June 28, 2004

Mind the Gap

Interesting post and discussion from Tom Runnacles about what bothers him about analytic philosophy. (Tom posts rarely, so if I want to get my CT linking round-robin I have to jump on this one.) The substance of Tom's kvetch is that philosophers don't really answer philosophical problems, which seem mostly to be skeptical problems. Tom quotes Thomas Nagel:

Skeptical theories take the contents of our ordinary or scientific beliefs about the world to go beyond their grounds in ways that make them impossible to defend against doubt. There are ways we might be wrong that we can’t rule out. Once we notice this unclosable gap we cannot, except with conscious irrationality, maintain our confidence in those beliefs.

Nagel goes on to discuss reductionist approaches (which dismiss skeptical arguments by making our beliefs be about the things we can know) and heroic arguments (which try, and fail, to answer the problem) and snarks off my favorite approach in a footnote:

A fourth reaction is to turn one’s back on the abyss and announce that one is now on the other side. This was done by G.E.Moore.
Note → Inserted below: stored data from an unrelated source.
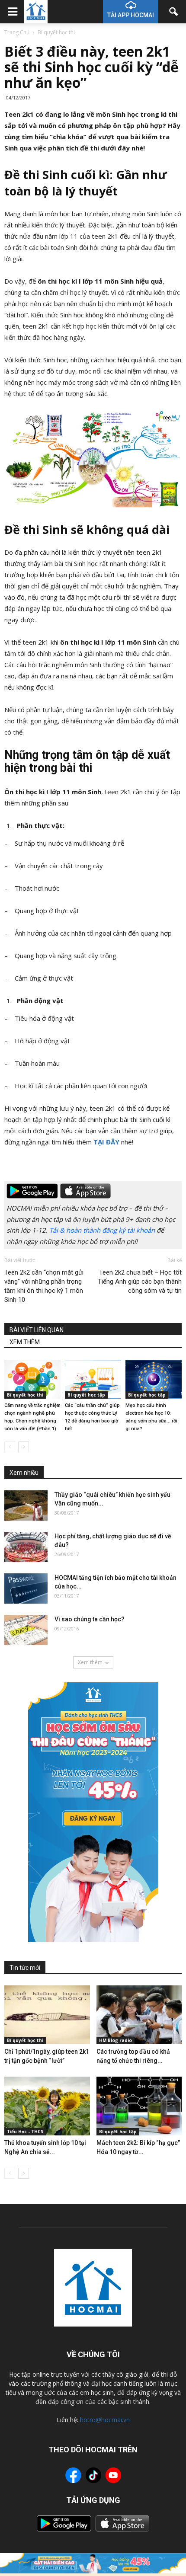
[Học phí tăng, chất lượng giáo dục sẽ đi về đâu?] (26, 1547)
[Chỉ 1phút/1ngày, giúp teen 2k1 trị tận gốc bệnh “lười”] (47, 2014)
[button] (174, 11)
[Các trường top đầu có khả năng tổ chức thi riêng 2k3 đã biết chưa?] (139, 2014)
My kvetch is--so our beliefs cannot be defended against doubt. So what? It's not obvious why defending against all doubt, ruling out every way in which we might be wrong, is necessary for us to maintain our beliefs without conscious irrationality. Like Moore perhaps, I am more confident that it is rational for me to believe the evidence of my senses than I am in the premises of any argument to the contrary. Also that it is rational for me to believe that the sun will rise tomorrow and that Kabul is the capital of Afghanistan. And the flat rejection of skepticism still leaves a lot of work for philosophy to do--how does that knowledge work, for instance, or what can we know once we're on the other side of the chasm?

The first Moorean approach is basically what Brian advocates in Tom's comments:

The point isn’t necessarily to turn one’s back on the abyss. Rather, you start off making the rather mundane observation that we are in fact on the other side, so we must have got here somehow, and that tells you quite a bit about how the abyss can be crossed.

The second is closer to what I'm mostly interested in. Namely, given that we have a general overall idea of what beliefs are justified--common sense as it stands up to rigorous empirical investigation--what specific beliefs do turn out to be justified, how do they get to be that way, and what is the significance of justification at all? I don't claim to be able to satisfy the people who are worried about whether they might be brains in vats--but still, I think there's interesting territory on the other side of the gap, and we can get there if we just take bigger steps and don't look at our feet all the time. No reason to leave it completely unexplored.